┌──
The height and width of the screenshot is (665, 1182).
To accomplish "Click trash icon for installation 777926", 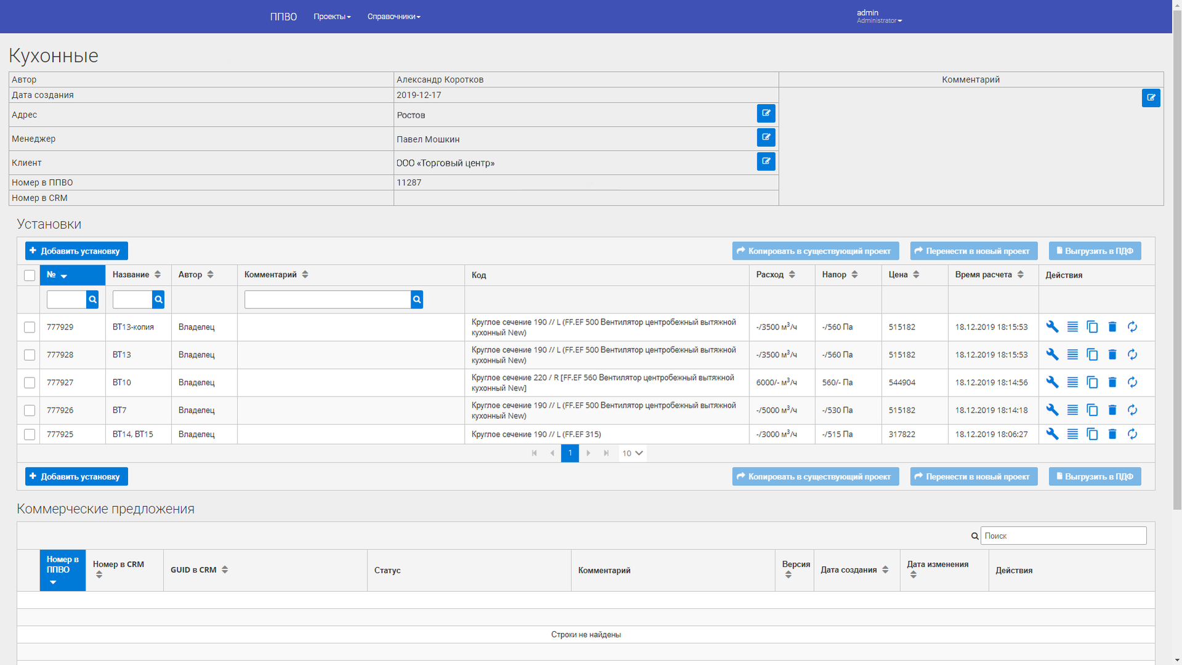I will point(1112,410).
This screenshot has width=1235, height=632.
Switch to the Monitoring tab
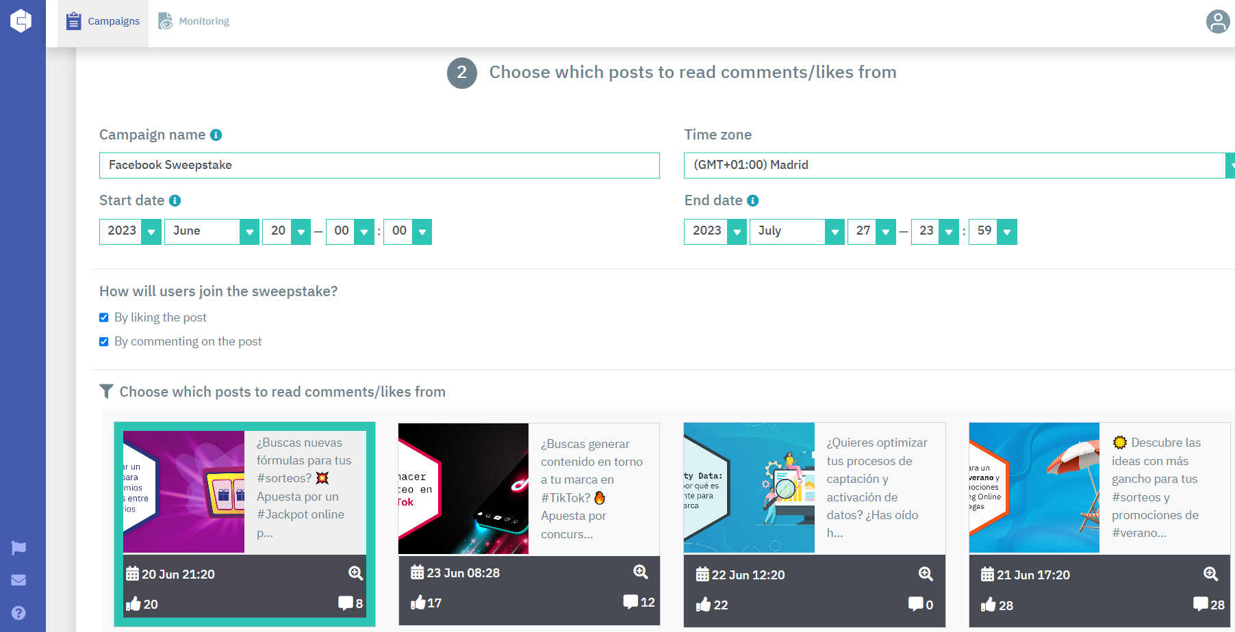(194, 21)
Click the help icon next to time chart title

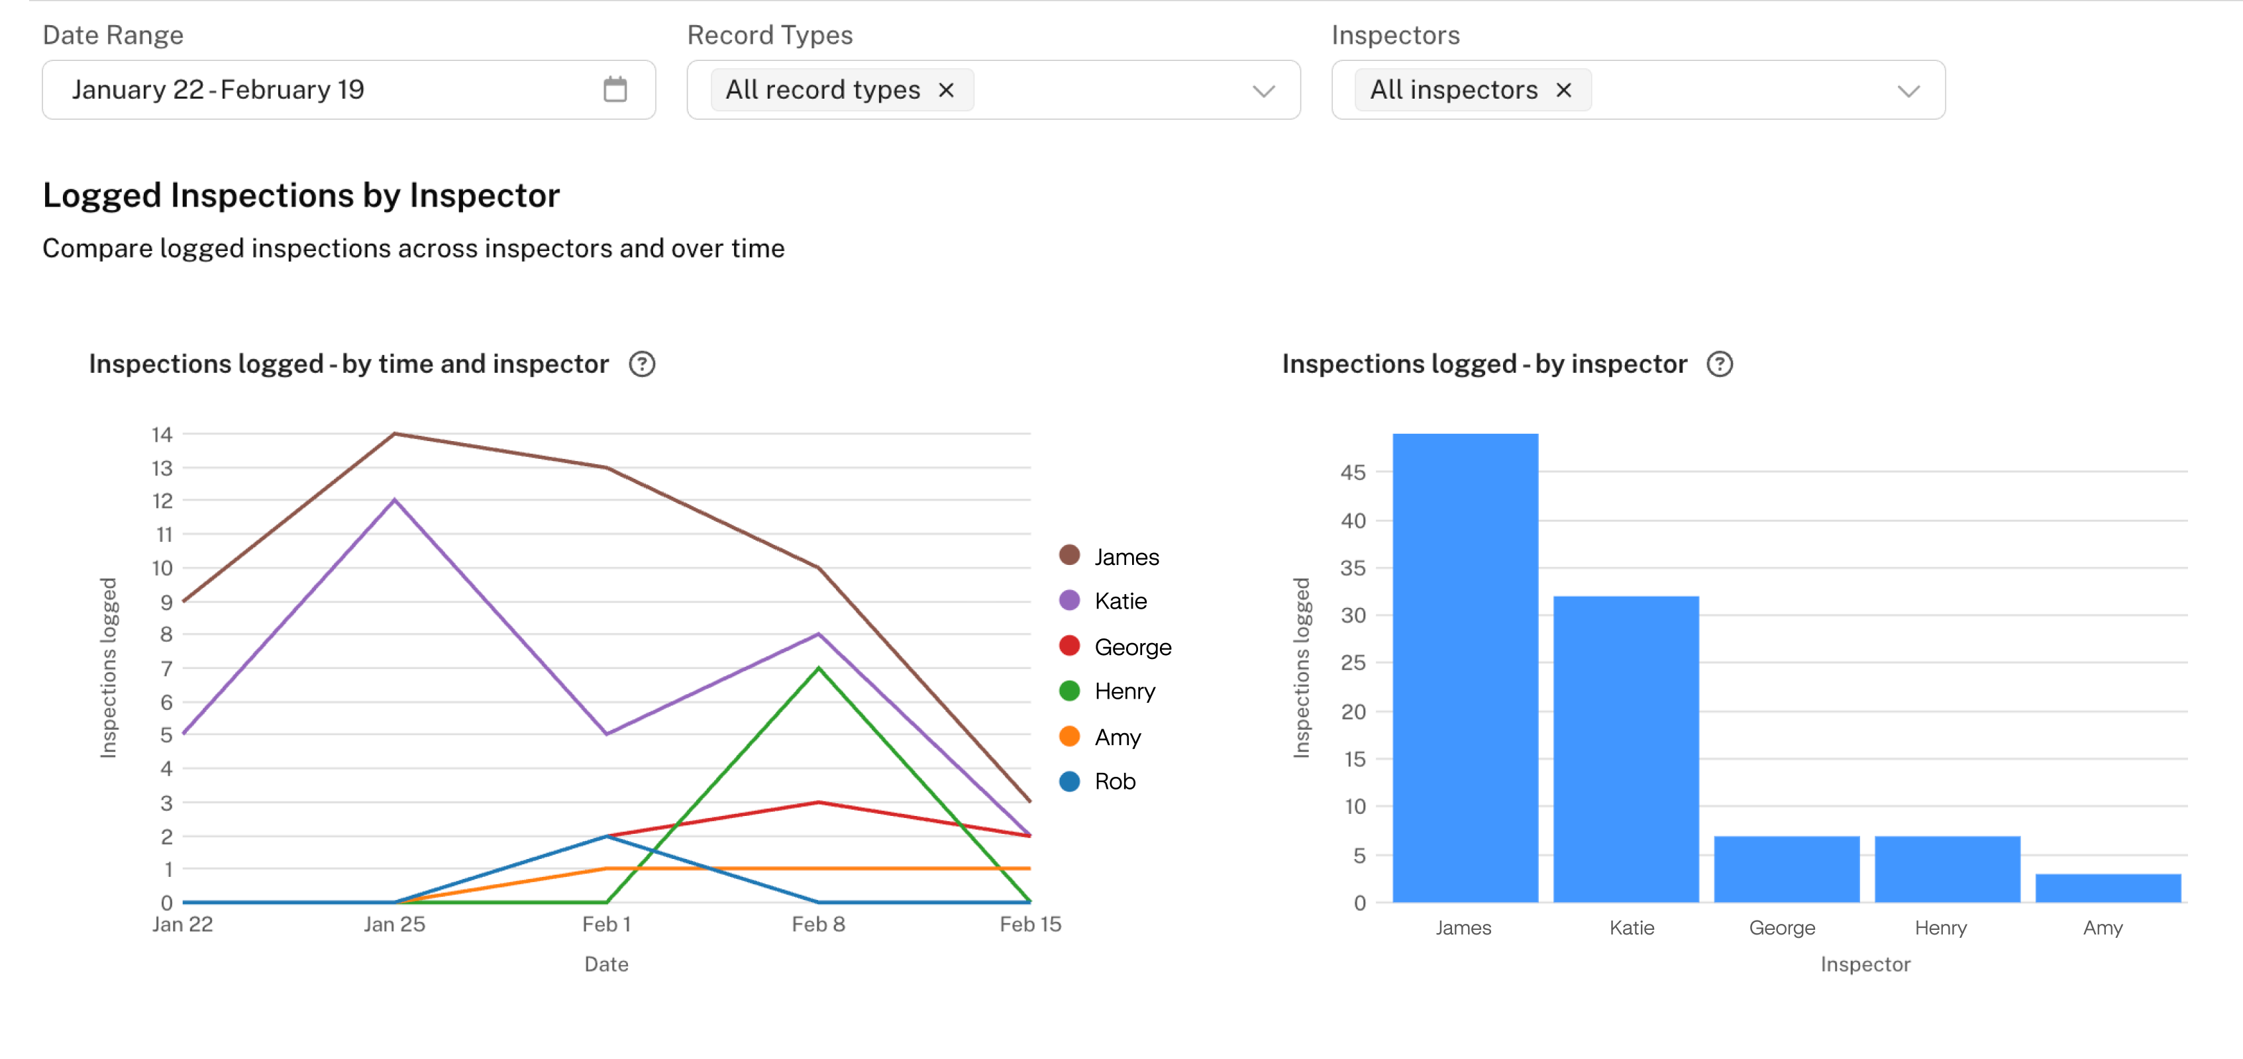(x=642, y=364)
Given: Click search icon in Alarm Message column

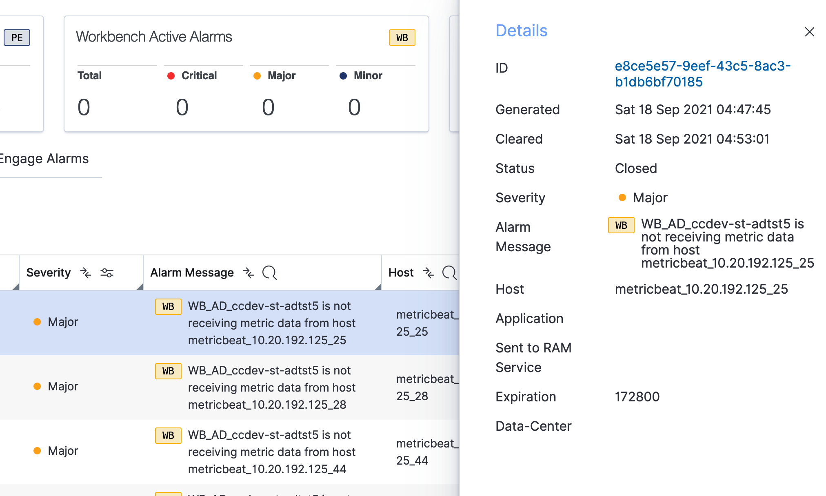Looking at the screenshot, I should click(269, 272).
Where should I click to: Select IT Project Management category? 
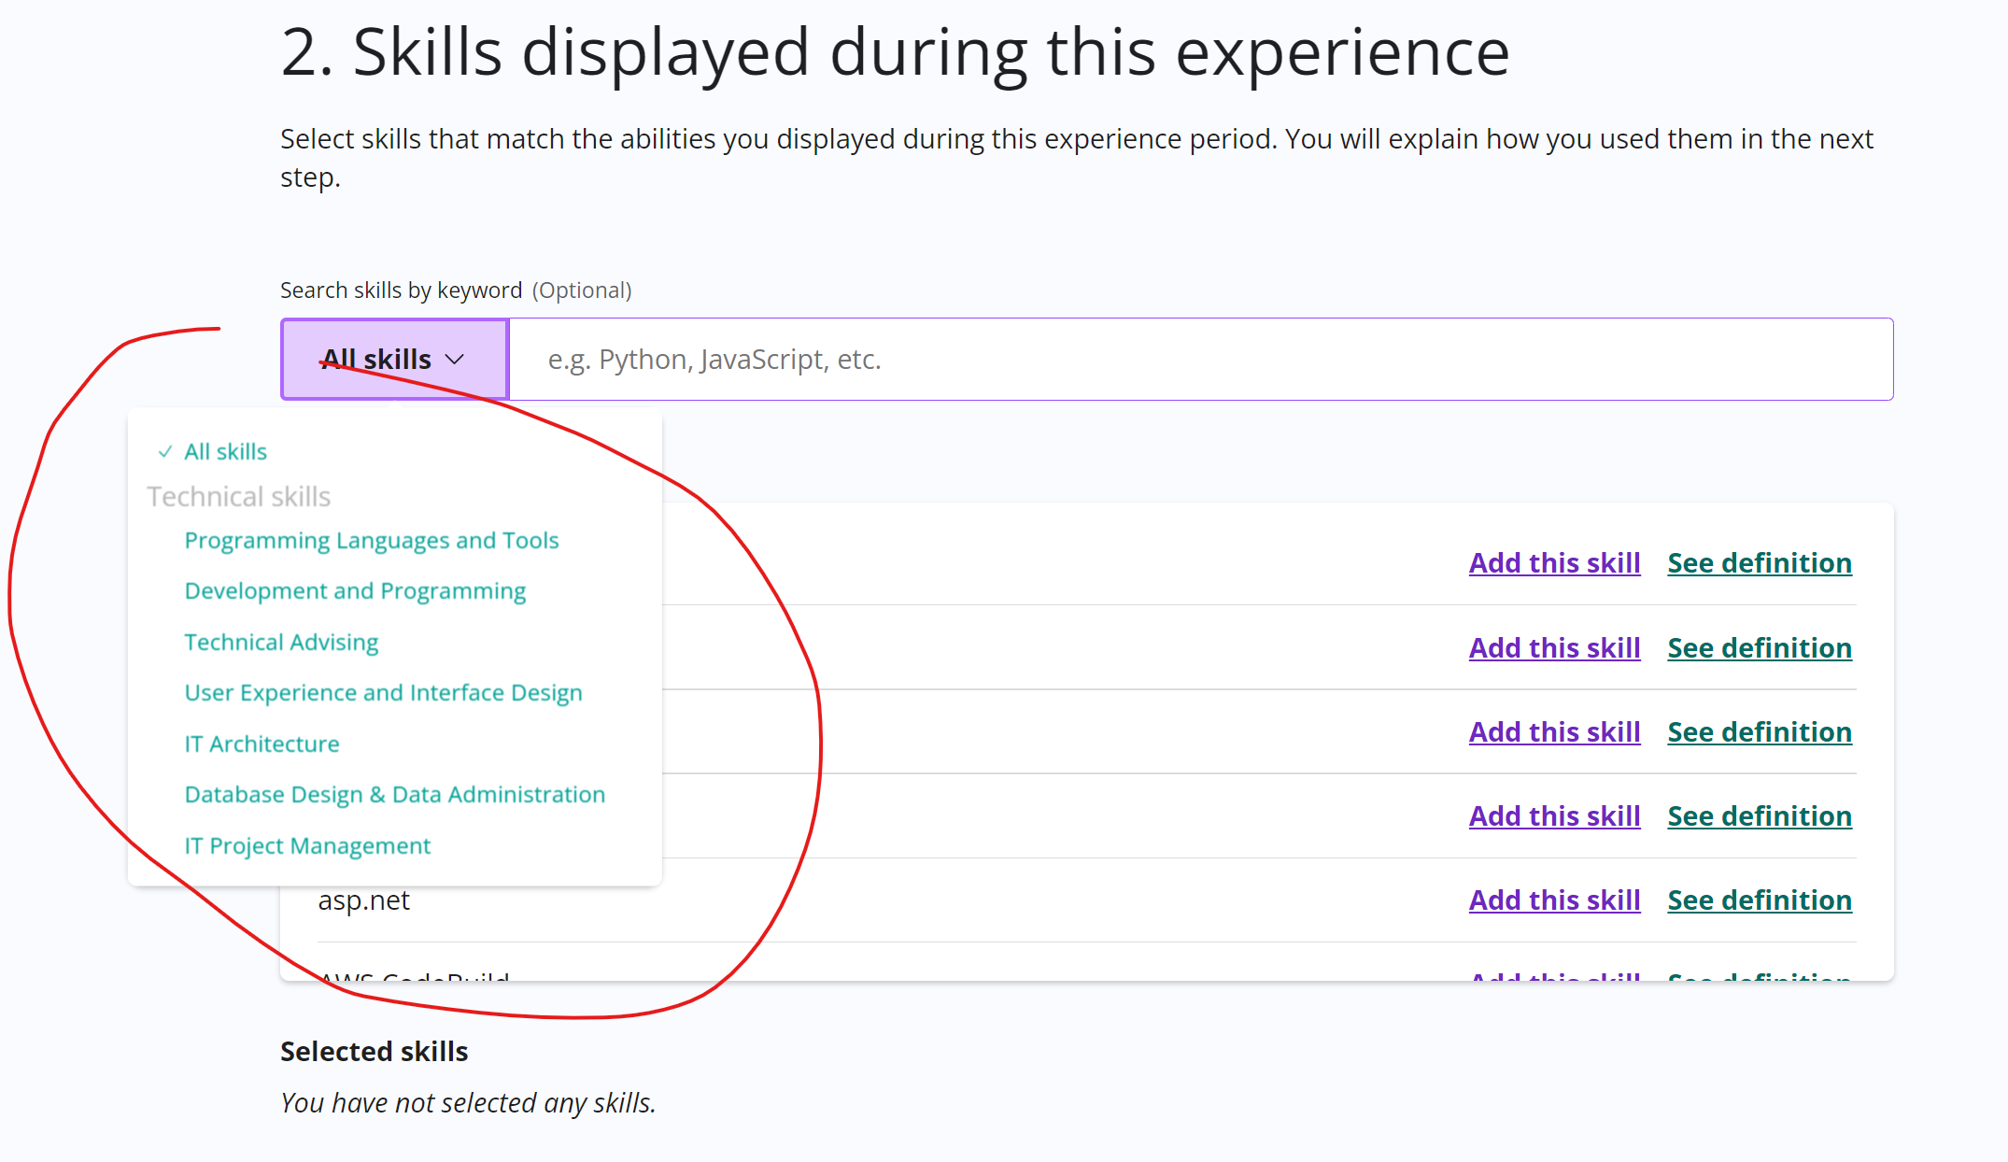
└──
About this task: Please output exactly the lines from the line containing "Click the help icon next to time chart title" through the last line of the records above, both included, and leave out any pictures.

Output of the exercise:
Click the help icon next to time chart title

(x=642, y=364)
Given: Click search icon in Alarm Message column

Looking at the screenshot, I should click(269, 272).
Where should I click to: Select IT Project Management category? 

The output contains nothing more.